─── Document section ───
Share Repurchases. Our board of directors from time to time authorizes management to repurchase outstanding shares of our common stock on the open market. We paid $1.2 billion and $1.8 billion in 2022 and 2021, respectively, to repurchase our outstanding shares. On December 31, 2022, 6.7 million shares remained authorized by our board of directors for repurchase, representing 2.4% of our total shares outstanding.
Debt Issuances and Repayments. In November 2022, we repaid fixed-rate notes of $1 billion at the scheduled maturity using cash on hand. Fixed-rate notes of $750 and $500 mature in May 2023 and August 2023, respectively. We currently plan to repay these notes at maturity using cash on hand, potentially supplemented by commercial paper or other borrowings. For additional information regarding our debt obligations, including scheduled debt maturities and interest rates, see Note K to the Consolidated Financial Statements in Item 8.
─── Dataset ───
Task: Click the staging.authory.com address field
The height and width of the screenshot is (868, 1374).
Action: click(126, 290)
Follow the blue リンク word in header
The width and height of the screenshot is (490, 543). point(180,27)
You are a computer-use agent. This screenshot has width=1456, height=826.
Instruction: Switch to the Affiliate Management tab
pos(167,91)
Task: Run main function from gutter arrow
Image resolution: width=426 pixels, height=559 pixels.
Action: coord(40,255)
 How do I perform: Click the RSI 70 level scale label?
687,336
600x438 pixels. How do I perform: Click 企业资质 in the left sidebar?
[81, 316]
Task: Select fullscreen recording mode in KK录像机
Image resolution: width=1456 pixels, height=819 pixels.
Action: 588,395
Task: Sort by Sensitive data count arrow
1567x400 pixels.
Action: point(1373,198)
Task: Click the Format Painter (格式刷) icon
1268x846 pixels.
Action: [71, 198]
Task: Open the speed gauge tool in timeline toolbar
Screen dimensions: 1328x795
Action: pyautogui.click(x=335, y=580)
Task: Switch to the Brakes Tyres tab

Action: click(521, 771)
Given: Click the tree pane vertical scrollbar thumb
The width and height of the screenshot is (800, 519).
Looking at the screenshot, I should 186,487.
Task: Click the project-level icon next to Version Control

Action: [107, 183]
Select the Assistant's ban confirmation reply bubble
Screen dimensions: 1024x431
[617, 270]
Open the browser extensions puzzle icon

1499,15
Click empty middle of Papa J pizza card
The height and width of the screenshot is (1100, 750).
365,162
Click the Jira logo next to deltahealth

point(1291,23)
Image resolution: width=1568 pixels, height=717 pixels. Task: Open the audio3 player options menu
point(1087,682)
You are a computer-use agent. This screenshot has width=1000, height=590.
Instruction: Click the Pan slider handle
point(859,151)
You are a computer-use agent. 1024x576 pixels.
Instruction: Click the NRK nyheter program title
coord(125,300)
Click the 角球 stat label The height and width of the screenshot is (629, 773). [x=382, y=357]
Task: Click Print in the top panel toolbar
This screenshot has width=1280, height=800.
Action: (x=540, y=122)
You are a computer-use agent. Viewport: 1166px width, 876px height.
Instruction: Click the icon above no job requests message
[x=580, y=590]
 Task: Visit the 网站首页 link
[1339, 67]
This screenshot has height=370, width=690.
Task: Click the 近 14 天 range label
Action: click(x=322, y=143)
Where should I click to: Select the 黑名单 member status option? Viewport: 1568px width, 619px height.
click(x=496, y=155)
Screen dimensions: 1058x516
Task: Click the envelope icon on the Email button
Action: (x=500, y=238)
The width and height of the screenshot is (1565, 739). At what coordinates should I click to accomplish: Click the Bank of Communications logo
───
__To be done__:
Extend the passage on share repurchases and debt repayments, picking up after its final sentence.

__Output for this task__:
On December 31, 2022, we had no commercial paper outstanding, but we maintain the ability to access the commercial paper market in the future. Separately, we have a $4 billion committed bank credit facility for general corporate purposes and working capital needs and to support our commercial paper issuances. We also have an effective shelf registration on file with the Securities and Exchange Commission (SEC) that allows us to access the debt markets.

We emphasize the efficient conversion of net earnings into cash and the deployment of that cash to maximize shareholder returns. As described below, we use free cash flow and return on invested capital (ROIC) to measure our performance in these areas. While we believe these metrics provide useful information, they are not defined operating measures under U.S. generally accepted accounting principles (GAAP), and there are limitations associated with their use. Our calculation of these metrics may not be completely comparable to similarly titled measures of other companies due to potential differences in the method of calculation. As a result, the use of these metrics should not be considered in isolation from, or as a substitute for, GAAP measures.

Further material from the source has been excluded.